Almost every industry has begun adopting machine learning (ML) and some have even gone as far as becoming reliant on ML for their operations. Deploying ML models and applications in production settings where real-world decisions are being made by AI needs robust development, testing and staging cycles. In this post, we introduced MLOps and how it helps ease ML adoption in production settings. This article describes how ParallelM’s MLOps software allows an organization to construct production ML workflows that manages these cycles – from the first training on structured data all the way to evaluating a deployed model’s real-world behavior.
Typical ML Deployment Lifecycle
- In data-centric organizations, which today is almost everybody, most analytics or ML is only performed once data has been organized, structured and made accessible to data scientists, engineers and modelers. The first step towards constructing an ML model that drives a particular business impact is the data preparation stage. This is mostly a large batch operation that involves multiple tools to create schemas and structure around data. In preparation of the training stage, feature selection or engineering is also performed here.

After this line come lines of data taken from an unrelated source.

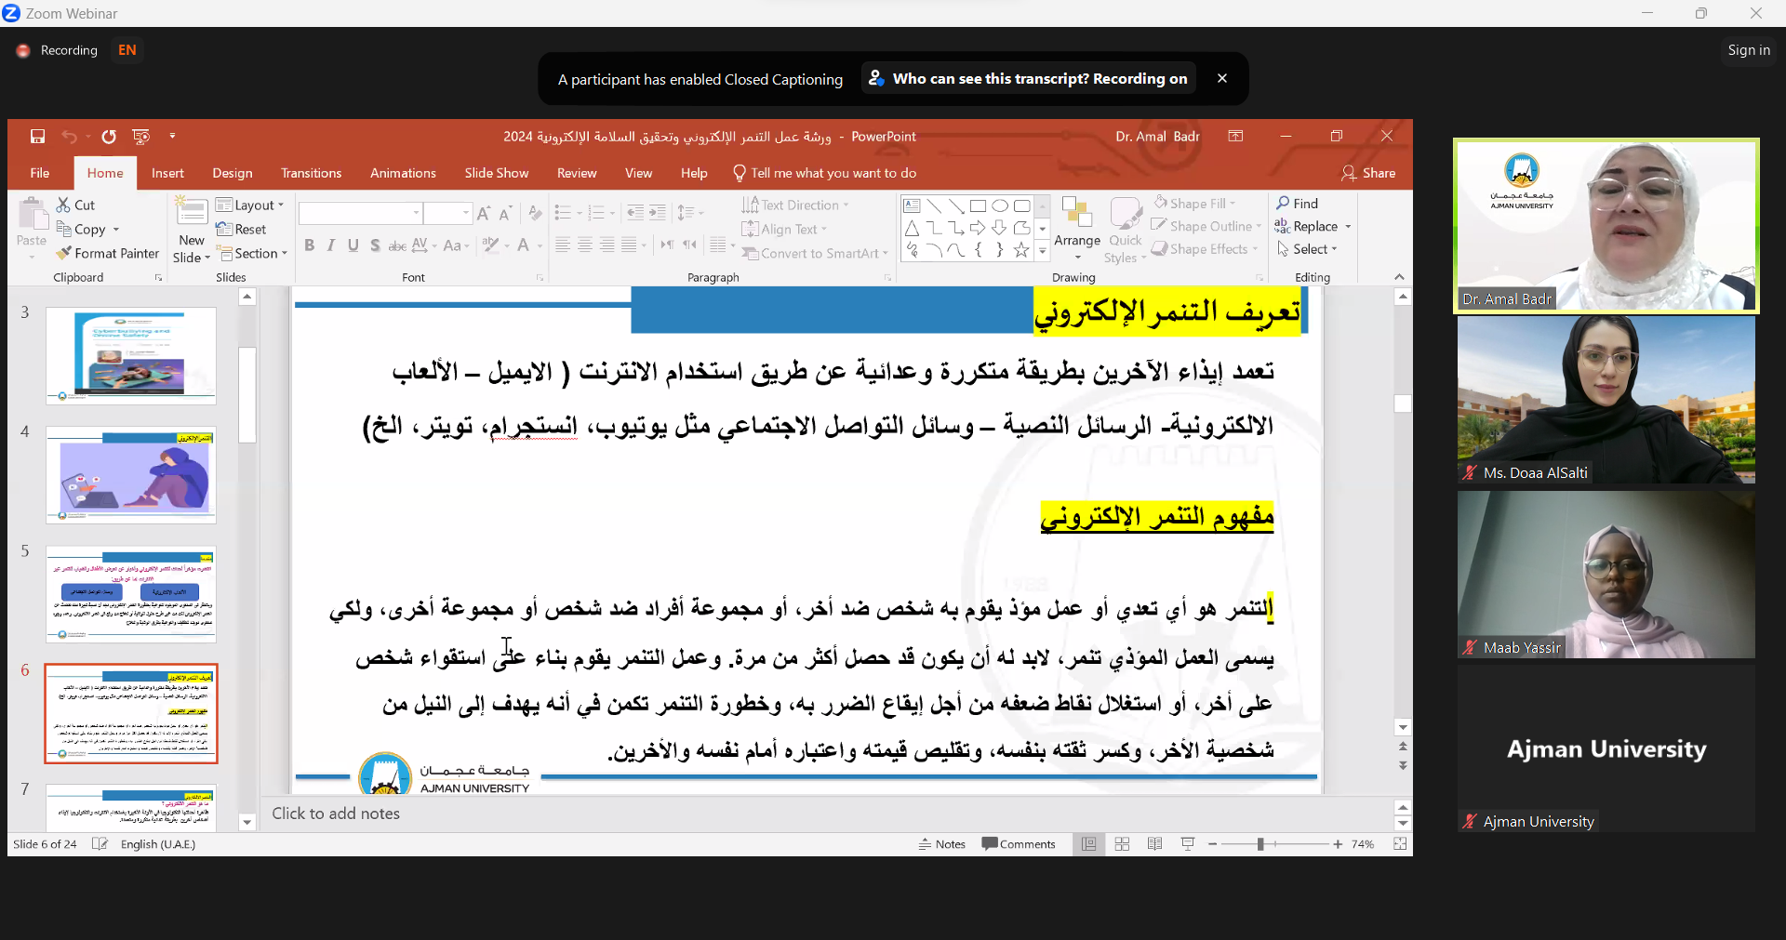
Task: Switch to Reading View icon
Action: [1154, 844]
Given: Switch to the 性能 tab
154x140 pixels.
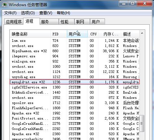Looking at the screenshot, I should pyautogui.click(x=67, y=22).
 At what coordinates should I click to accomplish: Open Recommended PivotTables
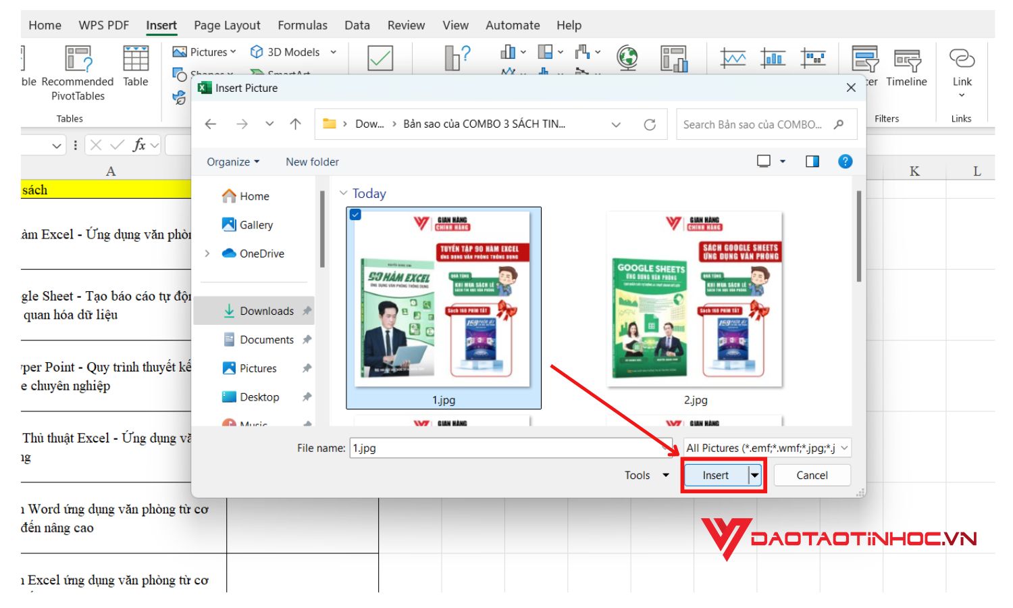[78, 68]
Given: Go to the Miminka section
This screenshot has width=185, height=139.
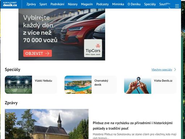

- Once the data has been readied, the next process typically involves Data Scientists developing ML applications that read this data and create a ‘Model’ specific to a business need (for example, a recommendation system would need a recommendation model). This stage normally involves multiple iterations on algorithm choices and tweaks, datasets, feature engineering, and evaluation. The outcome is a model or set of models that a data scientist is reasonably certain about with the limited evaluation performed.

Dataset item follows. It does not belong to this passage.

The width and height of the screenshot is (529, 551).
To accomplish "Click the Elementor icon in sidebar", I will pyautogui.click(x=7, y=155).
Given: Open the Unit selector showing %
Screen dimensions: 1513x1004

- The next stage includes a set of testing processes that take the model through various combinations of datasets and configuration parameters. In order to prepare the ML application to be production-ready, this stage also involves a test strategy that involves scale and robustness. This process is typically performed with one or more business needs kept in mind. In case a model does not clear certain criteria, the training phase needs to be revisited. Once a model (and its associated parameters) has been cleared through the testing process, the next step would be to deploy this model in a limited setting. This process involves a roll out of the model and the business application it accompanies to a subset of users. Unlike a full production deployment, the liabilities and business impacts from the rolled out models are minimal. This stage also involves certain evaluation methods that decide the model’s production readiness. In case these criteria aren’t met, the training stage is repeated.
- The final stage involves deploying this model in production. Once out in the field, businesses usually deploy analytics or reporting applications that track the impacts on the end goals. Continuing the above example, a useful metric would be a change in the click-through rate with the new recommendation system. The feedback gathered could impact the training phase again.

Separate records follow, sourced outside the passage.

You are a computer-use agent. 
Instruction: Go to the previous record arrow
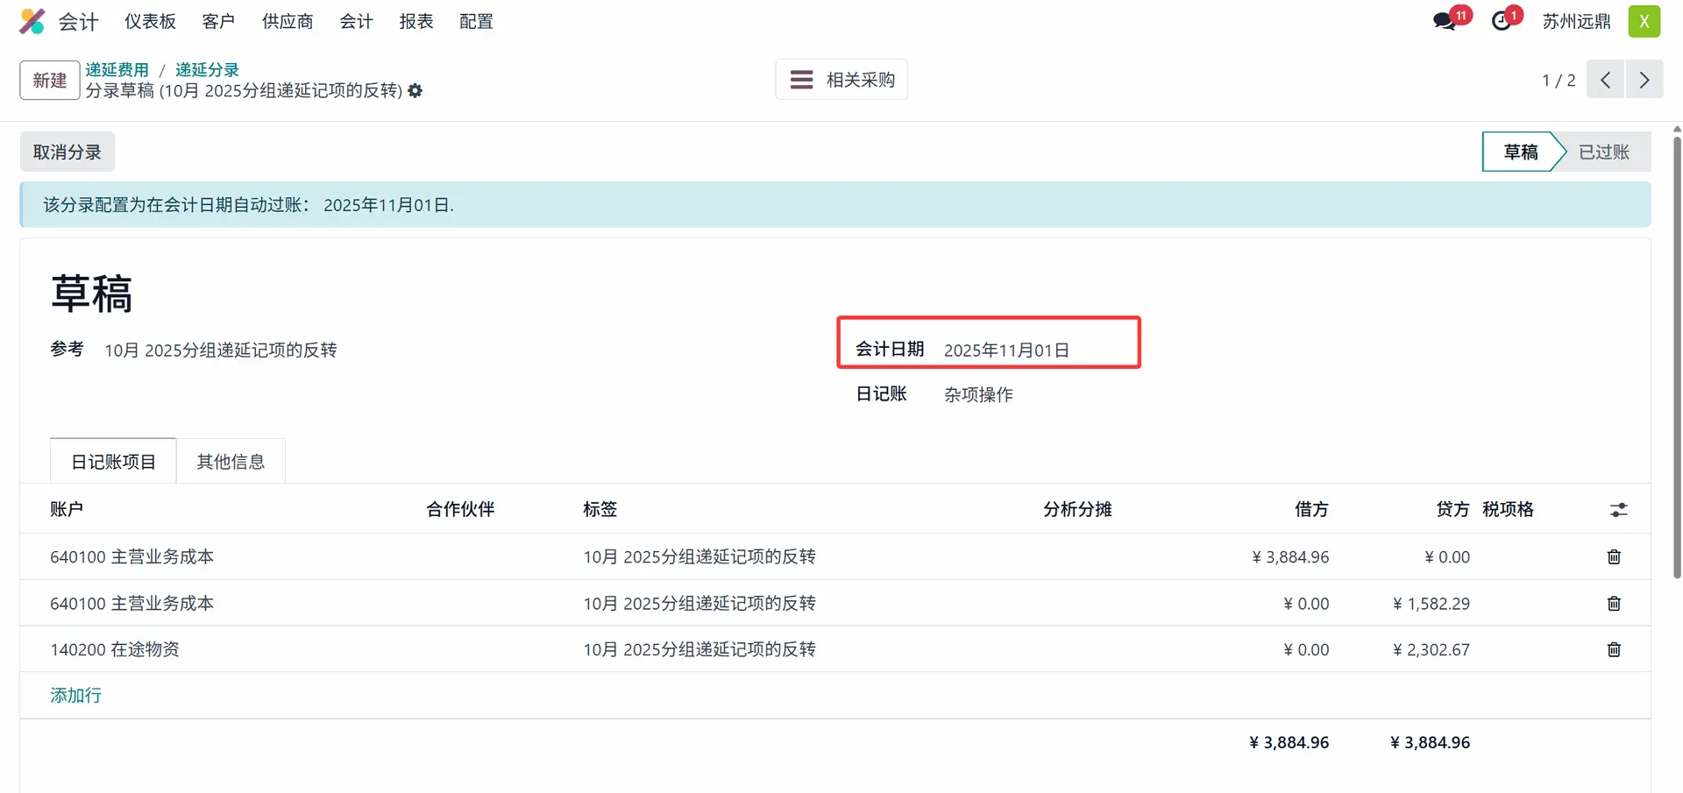coord(1605,80)
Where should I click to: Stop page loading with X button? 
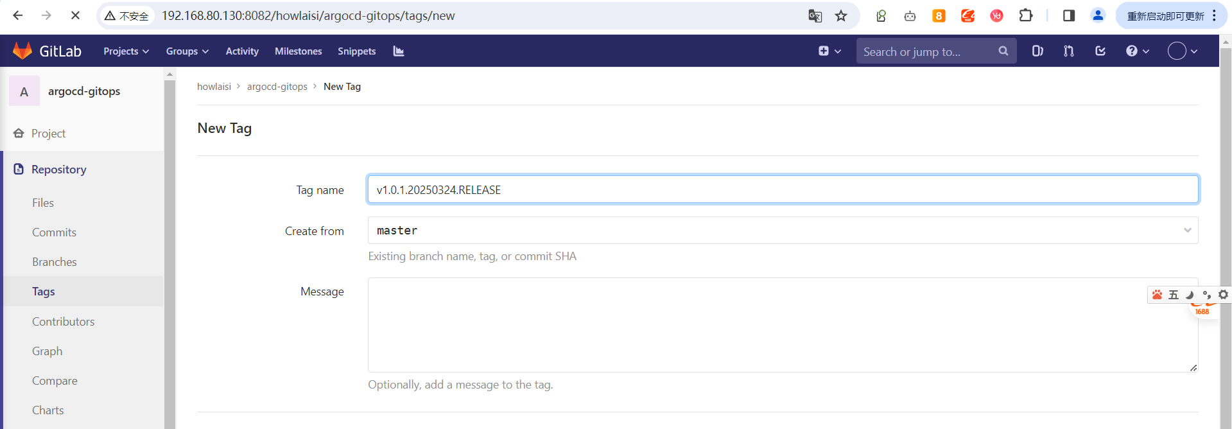click(75, 15)
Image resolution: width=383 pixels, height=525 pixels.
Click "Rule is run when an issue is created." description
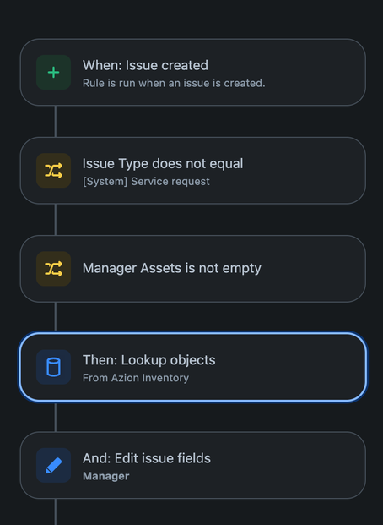pos(174,83)
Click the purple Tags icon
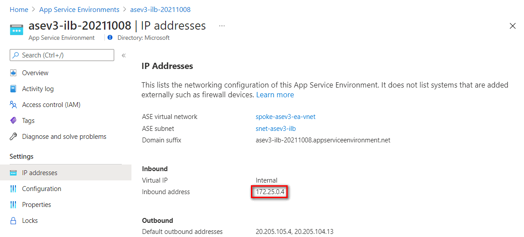The height and width of the screenshot is (237, 524). click(13, 121)
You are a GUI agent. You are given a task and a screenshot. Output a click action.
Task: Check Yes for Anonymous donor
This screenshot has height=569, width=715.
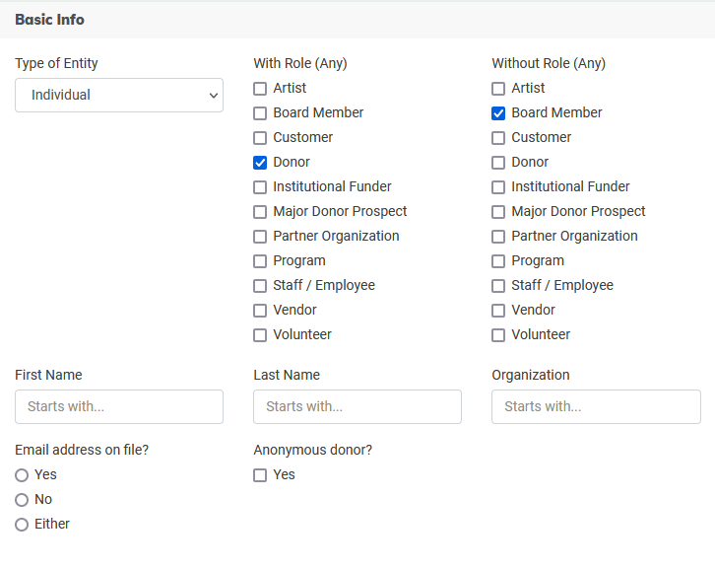260,475
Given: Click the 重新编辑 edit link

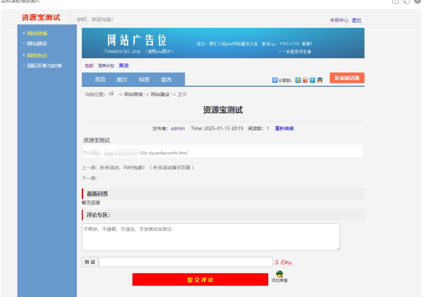Looking at the screenshot, I should [x=284, y=128].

Challenges Faced by Organizations
Organizing such an end-to-end lifecycle is challenging for multiple reasons ranging from logistics to technical issues.
- Diverse Skill Sets: Given such a wide range of processes involved, the entire life cycle could span multiple units within a company. Most modern enterprises have a dedicated R&D group, QA, Business Org, etc. Each unit consists of personnel with varied skill sets and modes of operations.
- Parallelism: Applying ML to a complex business problem involves a heavy amount of experimentation. In many cases, multiple Data Scientists are working in parallel on many algorithms trying to find the best fit for the data and the end goal. In such situations, the ability to launch parallel workflows and track each independently goes a long way in accelerating the model deployment.
- Resource Utilization: In terms of resource allocation and planning, it helps to anticipate the resource consumption using historical data. Unfortunately, fine-grained tracking of resources across these multiple stages is extremely hard, owing to the disconnected nature of these stages.
- Closing the Loop: The primary purpose of most ML initiatives is to convert insight into business value (whether it is by recommendations, optimizations, fault detections, etc.). These final outcomes in business values need to be tied to decisions made in the development phases – data processing, training to iteratively improve future models.
How MLOps Manages Machine Learning Lifecycles
As noted earlier , ParallelM introduced an MLOps software package that automates Production Machine Learning. Using a software management platform, ParallelM manages multiple machine learning applications running in parallel on standard ML engines and platforms.
The ability to link all stages of an ML application (feature selection, training, production sandbox, and deployment) within a single platform, and providing collaborative features to people playing different roles in the ML lifecycle, is a key aspect of the MLOps software. ParallelM software can be used to define a pattern (or overlay) on top of independent, commodity systems that are linked together by the role they play in the ML ecosystem.
This ML-focused, end-to-end linkage enables a user playing the role of Data Scientist, Operations, Business Analyst, or a combination of these to define workflows and ML cycles as described in Figure 1. For example, automating a Feature Selection Training Production Sandbox Training cycle can be defined using the MLOps platform as a single directed, cyclic flow where each participating application is running independently. Unlike traditional pipeline schedulers, the MLOps system connects parallel executing entities using their ML linkage and enables flow of ML objects (models, predictions) end-to-end. This flow can then be managed and controlled entirely within the MLOps system. Similarly, other cycles can be defined that form a subset of or the entirety of the lifecycle described in Figure 1.